LuaState (a Lua Wrapper) 4.1 Alpha Distribution

http://workspacewhiz.com/Other/LuaState/LuaState.html
http://workspacewhiz.com/Other/LuaState/LuaState_LuaWrapper41Alpha.zip

Overview

Warning: The following distribution contains modified Lua code.  It is not an official distribution of Lua as the authors intended it.  Many modifications are superficial, but some, such as the Unicode string type, go quite a bit deeper.  It is my hope these changes will be considered for inclusion into the master Lua distribution.

The intent of this package is not to masquerade as an official Lua interpreter.  Any references to Lua in this document refer specifically to the modified Lua code contained herein, unless otherwise noted.  Only additions have been made to Lua.

The LuaState distribution provides the following functionality:

Unicode

Unicode (or rather, wide character) support is built-in as a native Lua type.  While it is entirely possible to represent a Unicode string using a regular Lua 8-bit clean string, there is no way of determining whether the given string is Unicode or not.  The secondary problem involves the use of standard string functionality, such as the concatenation operator.  If a Unicode string is represented as a normal 8-bit Lua string, special functions would have to be written to perform operations on the string (i.e. concatenation of two Lua 8-bit clean strings which represent Unicode).  Rather than confuse the user, a Unicode string type is available.  The term Unicode is used loosely in this context (since there are different standards of Unicode), but for the purposes of this distribution, Unicode refers to 16-bit wide character support.

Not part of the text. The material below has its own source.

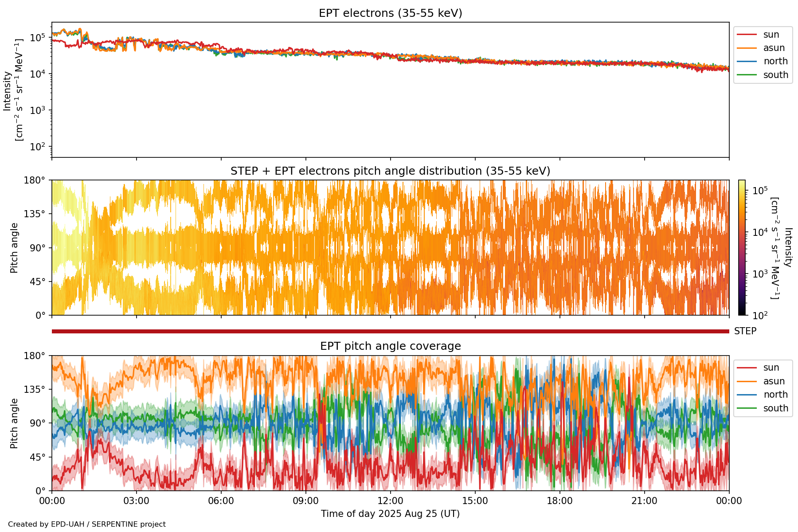
Task: Click the intensity colorbar gradient
Action: point(742,247)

Unicode strings can be entered into Lua script using the C approach to wide character strings.

L"Wide characters"

By inserting an L in front of the quote, the Lua lexer creates a wide character representation of the above string.  If the string was entered as a regular Lua string, the Unicode equivalent would be simulated as follows:

"W\000i\000d\000e\000 \000c\000h\000a\000r\000a\000c\000t\000e\000r\000s\000\000\000"

In the event it is necessary to insert Unicode character codes in the wide character string, an additional property of the L"" approach may be used.  16-bit characters may be entered using hexadecimal notation, in the same way as C:

L"Wide characters: \x3042\x3043"

The standard Lua libraries have been upgraded to accept and operate on Unicode strings.  Below is a brief list of added functionality.

Memory Allocators

This distribution replaces the #define approach to memory allocation within Lua with a callback mechanism, where the memory allocators can be replaced on a per Lua state basis.  This allows a powerful mechanism to be employed to adjust memory allocation strategies on a per state basis.

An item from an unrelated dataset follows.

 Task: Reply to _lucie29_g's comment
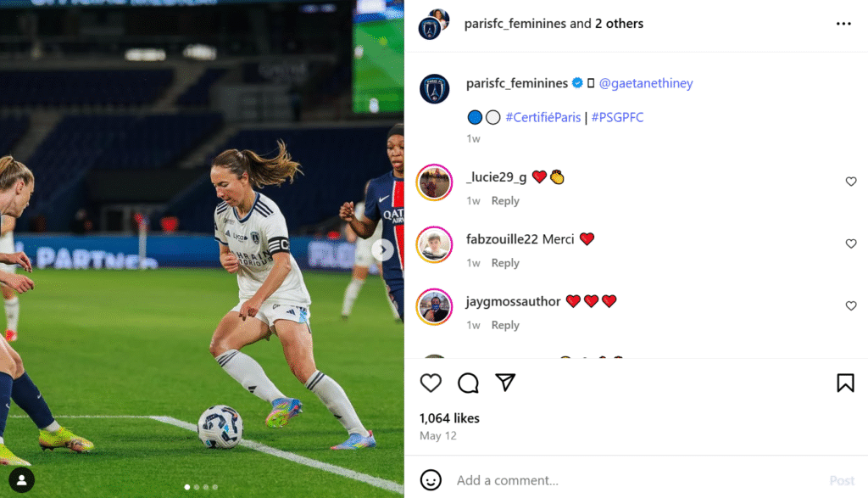click(505, 200)
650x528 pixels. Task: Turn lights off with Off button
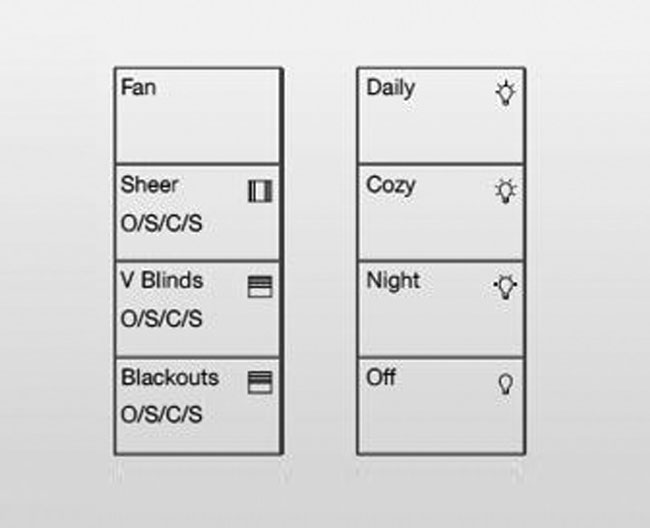pyautogui.click(x=441, y=406)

For purposes of better memory tracking, the realloc() callback allows a void pointer of user data, an allocation name, and allocation flags to be passed along.  All of these arguments are optional, but they are available if the memory allocation callback needs them.

The only allocation flag available is LUA_ALLOC_TEMP.  A memory manager could react to the LUA_ALLOC_TEMP flag, for instance, by allocating the code for the main function of a Lua file at the top of the heap.  If all other Lua allocations happen at the bottom of the heap, no holes will be left in memory when the LUA_ALLOC_TEMP flagged allocation is garbage collection.

The callbacks look like:

static void* luaHelper_ReallocFunction(void* ptr, int size, void* data, const char* allocName, unsigned int allocFlags)
{
    return realloc(ptr, size);
}
static void luaHelper_FreeFunction(void* ptr, void* data)
{
    free(ptr);
}

The allocation functions must be assigned before a Lua global state is created, in a fashion similar to below.  It is good practice to restore the previous realloc() and free() callbacks.

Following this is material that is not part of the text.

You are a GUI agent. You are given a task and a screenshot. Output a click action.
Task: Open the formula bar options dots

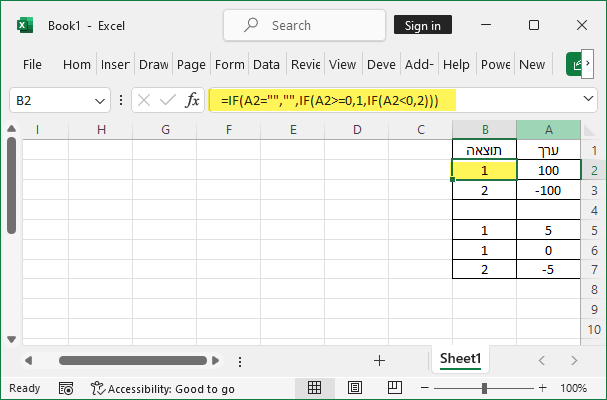point(121,101)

lua_ReallocFunction oldReallocFunc;
lua_FreeFunction oldFreeFunc;
void* oldData;
lua_getdefaultmemoryfunctions(&oldReallocFunc, &oldFreeFunc, &oldData);
lua_setdefaultmemoryfunctions(luaHelper_ReallocFunction, luaHelper_FreeFunction, NULL);
lua_State* state = lua_open(0);
lua_setdefaultmemoryfunctions(oldReallocFunc, oldFreeFunc, oldData);

Memory Optimizations

A whole host of functionality has been added to facilitate the optimization of memory usage in a tight memory environment.

Multithreading

Multithreading is built into the LuaState distribution by default.  The function lua_setlockfunctions() can be used to set up the multithreading.

Example:

static void LSLock(void* data)
{
    CRITICAL_SECTION* cs = (CRITICAL_SECTION*)data;
    ::EnterCriticalSection(cs);
}

static void LSUnlock(void* data)
{
    CRITICAL_SECTION* cs = (CRITICAL_SECTION*)data;
    ::LeaveCriticalSection(cs);
}

lua_State* m_state = lua_open(stackSize);
CRITICAL_SECTION* cs = new CRITICAL_SECTION;
::InitializeCriticalSection(cs);
lua_setlockfunctions(m_state, LSLock, LSUnlock, cs);

Fatal Error Handler

Having exit() be called in non-command line apps is generally a bad thing.  In some environments, exit() can't be called at all.  Rather than have the application blow up in an undesirable fashion, the LuaState distribution allows the fatal error exit() function in Lua to be overridden through a call to lua_setfatalerrorfunction().  The default fatal error callback runs the exit() function.  It can be replaced as desired.

Other Optimizations

New String Formatting Enhancements

format has been extended with the following control types.  The use of these control types makes it easy to write binary file formats to disk.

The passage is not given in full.